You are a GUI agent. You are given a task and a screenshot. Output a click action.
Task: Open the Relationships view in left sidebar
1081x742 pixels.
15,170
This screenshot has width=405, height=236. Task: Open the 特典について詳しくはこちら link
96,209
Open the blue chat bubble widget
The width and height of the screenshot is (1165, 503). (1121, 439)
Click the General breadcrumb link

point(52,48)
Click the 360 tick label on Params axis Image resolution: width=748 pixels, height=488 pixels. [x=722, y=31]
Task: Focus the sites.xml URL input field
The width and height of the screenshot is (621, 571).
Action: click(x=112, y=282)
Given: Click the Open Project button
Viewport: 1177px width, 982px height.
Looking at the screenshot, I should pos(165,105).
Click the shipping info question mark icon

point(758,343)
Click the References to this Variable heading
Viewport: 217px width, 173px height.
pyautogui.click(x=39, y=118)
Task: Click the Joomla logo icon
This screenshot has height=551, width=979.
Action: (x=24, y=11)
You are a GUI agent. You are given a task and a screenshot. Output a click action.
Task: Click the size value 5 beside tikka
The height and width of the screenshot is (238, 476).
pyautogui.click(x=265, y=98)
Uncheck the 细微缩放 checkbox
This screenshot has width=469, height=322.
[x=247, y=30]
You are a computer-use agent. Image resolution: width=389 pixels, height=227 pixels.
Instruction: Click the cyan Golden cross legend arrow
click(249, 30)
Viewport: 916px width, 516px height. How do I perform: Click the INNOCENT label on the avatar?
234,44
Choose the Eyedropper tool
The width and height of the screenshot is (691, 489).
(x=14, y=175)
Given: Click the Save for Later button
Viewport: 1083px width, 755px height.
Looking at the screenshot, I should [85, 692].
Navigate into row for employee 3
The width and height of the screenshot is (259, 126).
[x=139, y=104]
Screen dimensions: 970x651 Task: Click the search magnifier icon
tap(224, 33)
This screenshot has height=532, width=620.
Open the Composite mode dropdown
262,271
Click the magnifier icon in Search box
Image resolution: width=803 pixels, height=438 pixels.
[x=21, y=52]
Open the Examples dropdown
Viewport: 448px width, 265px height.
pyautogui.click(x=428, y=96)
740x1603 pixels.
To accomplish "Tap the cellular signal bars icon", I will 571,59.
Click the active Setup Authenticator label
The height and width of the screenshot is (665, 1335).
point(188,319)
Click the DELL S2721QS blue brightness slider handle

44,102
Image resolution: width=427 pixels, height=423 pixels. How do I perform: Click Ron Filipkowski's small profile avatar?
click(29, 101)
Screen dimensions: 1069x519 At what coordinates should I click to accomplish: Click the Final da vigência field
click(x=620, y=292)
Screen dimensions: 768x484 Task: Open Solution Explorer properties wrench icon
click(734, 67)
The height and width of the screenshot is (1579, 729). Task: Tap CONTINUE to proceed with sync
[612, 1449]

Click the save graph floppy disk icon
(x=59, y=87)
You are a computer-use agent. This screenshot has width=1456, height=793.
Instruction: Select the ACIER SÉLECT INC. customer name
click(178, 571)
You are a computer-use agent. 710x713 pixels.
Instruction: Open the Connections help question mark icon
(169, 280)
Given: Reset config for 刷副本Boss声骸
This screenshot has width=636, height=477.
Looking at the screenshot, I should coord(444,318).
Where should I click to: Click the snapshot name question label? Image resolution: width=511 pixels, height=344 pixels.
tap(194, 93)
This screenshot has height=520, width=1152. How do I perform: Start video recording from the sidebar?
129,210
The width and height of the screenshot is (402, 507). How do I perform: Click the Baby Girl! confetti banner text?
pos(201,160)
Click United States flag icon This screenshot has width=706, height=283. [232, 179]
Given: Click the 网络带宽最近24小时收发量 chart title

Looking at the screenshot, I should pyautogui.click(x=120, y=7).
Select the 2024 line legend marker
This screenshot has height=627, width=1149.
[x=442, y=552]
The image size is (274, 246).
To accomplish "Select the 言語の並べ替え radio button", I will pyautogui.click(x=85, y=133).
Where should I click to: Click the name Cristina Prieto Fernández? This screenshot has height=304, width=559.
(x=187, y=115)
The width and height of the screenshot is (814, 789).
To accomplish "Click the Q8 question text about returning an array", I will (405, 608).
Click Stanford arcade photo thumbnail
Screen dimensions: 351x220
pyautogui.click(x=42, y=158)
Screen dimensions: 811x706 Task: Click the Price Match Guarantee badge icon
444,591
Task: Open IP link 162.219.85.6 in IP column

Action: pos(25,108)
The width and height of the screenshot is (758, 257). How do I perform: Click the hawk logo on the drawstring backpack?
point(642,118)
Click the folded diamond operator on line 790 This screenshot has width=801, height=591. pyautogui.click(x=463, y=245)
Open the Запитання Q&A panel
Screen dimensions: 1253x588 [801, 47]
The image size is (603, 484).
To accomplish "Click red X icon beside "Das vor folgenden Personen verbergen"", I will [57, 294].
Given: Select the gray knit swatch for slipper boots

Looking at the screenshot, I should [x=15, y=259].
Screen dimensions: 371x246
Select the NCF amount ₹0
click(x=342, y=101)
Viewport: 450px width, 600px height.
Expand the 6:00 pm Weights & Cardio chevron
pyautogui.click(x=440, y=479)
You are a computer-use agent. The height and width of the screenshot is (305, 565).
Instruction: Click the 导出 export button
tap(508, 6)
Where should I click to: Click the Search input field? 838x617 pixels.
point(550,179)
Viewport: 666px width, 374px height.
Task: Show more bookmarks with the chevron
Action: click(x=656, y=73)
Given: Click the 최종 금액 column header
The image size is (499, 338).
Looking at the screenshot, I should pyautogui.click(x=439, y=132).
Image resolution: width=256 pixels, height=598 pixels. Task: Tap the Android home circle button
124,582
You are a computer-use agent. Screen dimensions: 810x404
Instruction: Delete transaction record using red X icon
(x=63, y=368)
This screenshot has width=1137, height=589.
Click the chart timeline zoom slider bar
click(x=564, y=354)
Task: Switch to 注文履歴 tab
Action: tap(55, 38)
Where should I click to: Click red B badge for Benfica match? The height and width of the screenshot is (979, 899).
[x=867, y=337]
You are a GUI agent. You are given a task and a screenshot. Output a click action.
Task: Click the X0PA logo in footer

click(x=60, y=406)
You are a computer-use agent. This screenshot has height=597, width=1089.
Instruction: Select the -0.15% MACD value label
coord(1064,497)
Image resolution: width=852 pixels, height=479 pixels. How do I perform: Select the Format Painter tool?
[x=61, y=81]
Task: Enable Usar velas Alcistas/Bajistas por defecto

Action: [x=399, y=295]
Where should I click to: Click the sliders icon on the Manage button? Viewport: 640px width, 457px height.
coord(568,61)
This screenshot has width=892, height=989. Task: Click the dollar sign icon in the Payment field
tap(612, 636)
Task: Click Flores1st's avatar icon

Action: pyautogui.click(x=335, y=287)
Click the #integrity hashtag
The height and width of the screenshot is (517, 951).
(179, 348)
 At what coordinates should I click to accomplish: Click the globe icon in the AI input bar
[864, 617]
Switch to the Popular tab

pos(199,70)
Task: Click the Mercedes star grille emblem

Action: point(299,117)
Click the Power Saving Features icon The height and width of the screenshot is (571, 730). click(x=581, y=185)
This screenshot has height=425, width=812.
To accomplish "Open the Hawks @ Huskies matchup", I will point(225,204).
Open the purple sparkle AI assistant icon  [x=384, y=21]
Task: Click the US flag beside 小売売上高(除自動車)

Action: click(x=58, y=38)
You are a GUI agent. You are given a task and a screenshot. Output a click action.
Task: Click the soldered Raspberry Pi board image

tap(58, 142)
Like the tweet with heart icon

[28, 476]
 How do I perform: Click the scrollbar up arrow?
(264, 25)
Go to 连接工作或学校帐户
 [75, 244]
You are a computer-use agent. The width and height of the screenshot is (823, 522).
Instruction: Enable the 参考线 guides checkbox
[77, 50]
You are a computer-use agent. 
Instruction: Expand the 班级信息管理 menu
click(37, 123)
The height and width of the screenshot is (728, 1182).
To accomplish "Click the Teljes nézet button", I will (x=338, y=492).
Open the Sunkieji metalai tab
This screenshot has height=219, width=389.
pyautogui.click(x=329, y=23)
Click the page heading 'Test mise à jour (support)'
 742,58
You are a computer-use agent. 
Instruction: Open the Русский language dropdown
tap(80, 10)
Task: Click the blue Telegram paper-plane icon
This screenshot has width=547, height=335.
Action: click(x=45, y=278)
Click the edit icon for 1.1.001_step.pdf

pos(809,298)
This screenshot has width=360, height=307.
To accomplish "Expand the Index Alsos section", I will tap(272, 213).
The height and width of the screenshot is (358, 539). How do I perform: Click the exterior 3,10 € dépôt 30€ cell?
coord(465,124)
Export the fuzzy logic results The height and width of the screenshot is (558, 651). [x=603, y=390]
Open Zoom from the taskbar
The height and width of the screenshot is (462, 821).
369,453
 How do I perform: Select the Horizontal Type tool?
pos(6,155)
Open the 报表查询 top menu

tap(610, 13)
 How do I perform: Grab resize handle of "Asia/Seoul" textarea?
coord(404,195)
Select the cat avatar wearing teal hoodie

**Work to be completed**
Please give again the lines above between the line holding "Click Stanford arcade photo thumbnail" and the line holding "Click the folded", inclusive, exactly as they are and with nothing added.

**Solution to this task**
Click Stanford arcade photo thumbnail
Screen dimensions: 351x220
pyautogui.click(x=42, y=158)
Screen dimensions: 811x706 Task: Click the Price Match Guarantee badge icon
444,591
Task: Open IP link 162.219.85.6 in IP column

Action: pos(25,108)
The width and height of the screenshot is (758, 257). How do I perform: Click the hawk logo on the drawstring backpack?
point(642,118)
Click the folded diamond operator on line 790 This screenshot has width=801, height=591. pyautogui.click(x=463, y=245)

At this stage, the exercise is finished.